═════ Given records

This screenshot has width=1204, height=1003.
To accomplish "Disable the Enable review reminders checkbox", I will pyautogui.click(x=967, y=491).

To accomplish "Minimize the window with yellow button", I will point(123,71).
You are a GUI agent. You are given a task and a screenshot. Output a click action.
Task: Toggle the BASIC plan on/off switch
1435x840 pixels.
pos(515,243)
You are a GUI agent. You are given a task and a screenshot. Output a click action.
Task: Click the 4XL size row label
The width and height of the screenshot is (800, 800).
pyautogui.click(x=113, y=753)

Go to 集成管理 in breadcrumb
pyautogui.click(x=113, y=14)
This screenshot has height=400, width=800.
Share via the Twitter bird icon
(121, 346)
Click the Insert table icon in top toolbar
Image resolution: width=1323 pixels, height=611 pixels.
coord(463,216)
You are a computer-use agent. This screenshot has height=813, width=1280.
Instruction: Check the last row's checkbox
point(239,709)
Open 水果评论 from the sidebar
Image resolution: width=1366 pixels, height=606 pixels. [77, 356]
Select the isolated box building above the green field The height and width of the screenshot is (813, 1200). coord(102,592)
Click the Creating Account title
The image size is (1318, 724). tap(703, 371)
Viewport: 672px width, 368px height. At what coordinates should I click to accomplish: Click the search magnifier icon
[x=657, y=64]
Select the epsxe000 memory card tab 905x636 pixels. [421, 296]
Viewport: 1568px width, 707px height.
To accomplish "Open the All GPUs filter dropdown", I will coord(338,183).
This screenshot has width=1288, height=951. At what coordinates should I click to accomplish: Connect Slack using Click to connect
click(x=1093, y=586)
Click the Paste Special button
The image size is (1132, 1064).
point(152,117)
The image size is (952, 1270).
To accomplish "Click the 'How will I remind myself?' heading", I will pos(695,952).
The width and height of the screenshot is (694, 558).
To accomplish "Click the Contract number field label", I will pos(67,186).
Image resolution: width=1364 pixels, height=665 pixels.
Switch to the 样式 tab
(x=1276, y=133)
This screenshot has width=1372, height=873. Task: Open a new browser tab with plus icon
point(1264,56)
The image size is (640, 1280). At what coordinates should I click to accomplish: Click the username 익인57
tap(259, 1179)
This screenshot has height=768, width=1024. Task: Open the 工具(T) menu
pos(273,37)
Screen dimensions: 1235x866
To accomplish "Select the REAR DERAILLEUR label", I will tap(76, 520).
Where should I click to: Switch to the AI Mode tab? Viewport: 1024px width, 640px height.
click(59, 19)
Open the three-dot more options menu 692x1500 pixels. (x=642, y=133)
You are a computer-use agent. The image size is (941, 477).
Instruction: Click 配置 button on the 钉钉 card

══════════

The task: Keeping every word as it is, repeat all of the records.

Response to the task:
This screenshot has width=1204, height=1003.
To accomplish "Disable the Enable review reminders checkbox", I will pyautogui.click(x=967, y=491).

To accomplish "Minimize the window with yellow button", I will point(123,71).
You are a GUI agent. You are given a task and a screenshot. Output a click action.
Task: Toggle the BASIC plan on/off switch
1435x840 pixels.
pos(515,243)
You are a GUI agent. You are given a task and a screenshot. Output a click action.
Task: Click the 4XL size row label
The width and height of the screenshot is (800, 800).
pyautogui.click(x=113, y=753)

Go to 集成管理 in breadcrumb
pyautogui.click(x=113, y=14)
This screenshot has height=400, width=800.
Share via the Twitter bird icon
(121, 346)
Click the Insert table icon in top toolbar
Image resolution: width=1323 pixels, height=611 pixels.
coord(463,216)
You are a computer-use agent. This screenshot has height=813, width=1280.
Instruction: Check the last row's checkbox
point(239,709)
Open 水果评论 from the sidebar
Image resolution: width=1366 pixels, height=606 pixels. [77, 356]
Select the isolated box building above the green field The height and width of the screenshot is (813, 1200). coord(102,592)
Click the Creating Account title
The image size is (1318, 724). tap(703, 371)
Viewport: 672px width, 368px height. At what coordinates should I click to accomplish: Click the search magnifier icon
[x=657, y=64]
Select the epsxe000 memory card tab 905x636 pixels. [421, 296]
Viewport: 1568px width, 707px height.
To accomplish "Open the All GPUs filter dropdown", I will coord(338,183).
This screenshot has width=1288, height=951. At what coordinates should I click to accomplish: Connect Slack using Click to connect
click(x=1093, y=586)
Click the Paste Special button
The image size is (1132, 1064).
point(152,117)
The image size is (952, 1270).
To accomplish "Click the 'How will I remind myself?' heading", I will pos(695,952).
The width and height of the screenshot is (694, 558).
To accomplish "Click the Contract number field label", I will pos(67,186).
Image resolution: width=1364 pixels, height=665 pixels.
Switch to the 样式 tab
(x=1276, y=133)
This screenshot has width=1372, height=873. Task: Open a new browser tab with plus icon
point(1264,56)
The image size is (640, 1280). At what coordinates should I click to accomplish: Click the username 익인57
tap(259, 1179)
This screenshot has height=768, width=1024. Task: Open the 工具(T) menu
pos(273,37)
Screen dimensions: 1235x866
To accomplish "Select the REAR DERAILLEUR label", I will tap(76, 520).
Where should I click to: Switch to the AI Mode tab? Viewport: 1024px width, 640px height.
click(59, 19)
Open the three-dot more options menu 692x1500 pixels. (x=642, y=133)
You are a computer-use agent. The image size is (941, 477).
Instruction: Click 配置 button on the 钉钉 card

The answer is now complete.